A decision was made that my parents would come to New England to celebrate my dad’s epic birthday with his grandchildren. Jamie probably negotiated this with our mother. Her conversations with my dad seldom ended pleasantly, and I am pretty sure that neither Sue nor I had any input. The plan was for them to stay at a hotel that was near the Lisella’s house in West Springfield. I think that they stayed at Howard Johnson’s, but they might have chosen the Hampton Inn if it was open yet. I don’t think that they rented a car.


The party: Jamie reserved a large room at the Simsbury 1820 House for the gathering. My recollection is that on the big day Sue and I picked up mom and dad at HoJo’s and met the Lisellas at the restaurant. A total of eleven of us attended—three couples and Jamie’s five children.

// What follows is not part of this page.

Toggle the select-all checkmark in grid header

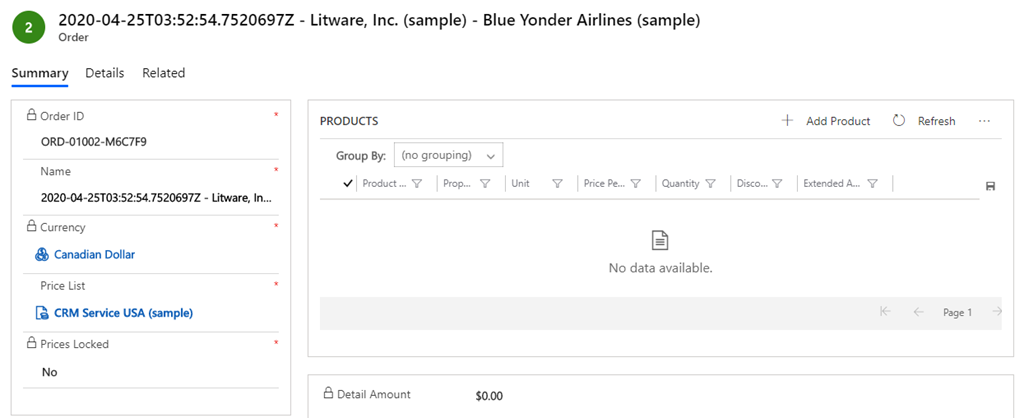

The party did not get off to a great start. The chair reserved for the guest of honor, who certainly weighed less than 170 pounds, collapsed beneath him and left him on the floor. Fortunately, he was not seriously injured, and the event proceeded more or less as planned.1 I had prepared an interactive presentation. I think that I took the floor for it after the meal. I hoped to involve Gina and Anne by asking each of them a question that I was pretty sure they could answer. They both let me down. Gina remonstrated me, “Uncle Mike, we are only children.”

I struggled through the rest of my little talk as well as I could. I think that I rescued the evening, however, by leading everyone in a non-traditional rendition of what all of us called the family song, “Leaving on a Jet Plane.” It was my dad’s favorite song of all time. So, we sang it all together, each of us singing the same words but using different melodies, keys, and tempos. My dad, who was completely tone-deaf2, thought that it was great. That was all that I can recall about the evening.


The name was changed to Baystate Noble Hospital.

The basketball game:I am not positive that the following event occurred on this same trip. I did not keep track of when my parents came to New England for visits. They only did so on a few occasions.

Every meal that we consumed at the Lisella’s was a cook-out. Joe fired up the Weber and cooked hamburgers and/or hot dogs. The grill was placed near the garage, which was at the end of the driveway. On the side of the driveway was a basketball goal set at precisely the regulation height of ten feet.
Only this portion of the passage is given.